Friday, February 10, 2012

Me: 1 Meathead: 0

I'm not going to lie, I'm no good when my schedule gets interrupted. When I get my mind made up, that is just what it is. Made up. I can handle minor hiccups. My stalker being at my gym though is not a minor hiccup. This is a complete disruption of my day and he must die. (No I'm just kidding, I don't actually wish him death)

Anyone smart would do the smart thing and just change gyms, but lets just say at this point it's become... survival of the fittest. You can cut the tension with a knife.. and.... if looks could kill, we're playing Russian Roulette.

The good news is, I immediately become so much more athletic when he's stepped into the room. Like "yeah you big stupid meat head.. you can't run!" And I amp up the speed on the treadmill. Literally attempting to kill myself.

Where one meat head goes, the rest will follow.

This is completely true. They congregate to each other. Like there's something to be said for them standing there comparing their juice induced muscles. Look at how much I can squat.. my roids are better than yours. I think they'd start peeing on the work out equipment if they could.

Well... completely irritated that he interrupted my workout, for the 2nd time this week, I decided to do the completely mature thing and pick the machine right next to him and his shoulder workout. I have NEVER used this machine... ever. Thank the good lord for the little pictures.... like paint by numbers. I had a point to prove, and apparently that was that I was going to make his life as miserable as possible.
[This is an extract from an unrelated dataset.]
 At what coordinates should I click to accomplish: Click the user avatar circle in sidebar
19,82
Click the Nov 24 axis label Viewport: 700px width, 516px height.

Let me also just insert here that he makes the most ridiculous work-out faces EVER. Apparently he never looks in the mirror while lifting. I think he should. He looks like a constipated pug. Scrunched nose and everything. And... had I not been so focused on shoulder pressing 40 more pounds than I'm physically capable of.. I probably would have done the next mature thing and copied each face in strategic - "you look like a complete idiot" order.

I guess I made him uncomfortable enough, he flexed all the way into the free weight room, and me.. feeling completely accomplished gathered my smart water, waved goodbye to the rest of the sausage fest... and left.

I can't wait for tomorrow when I can't turn my head.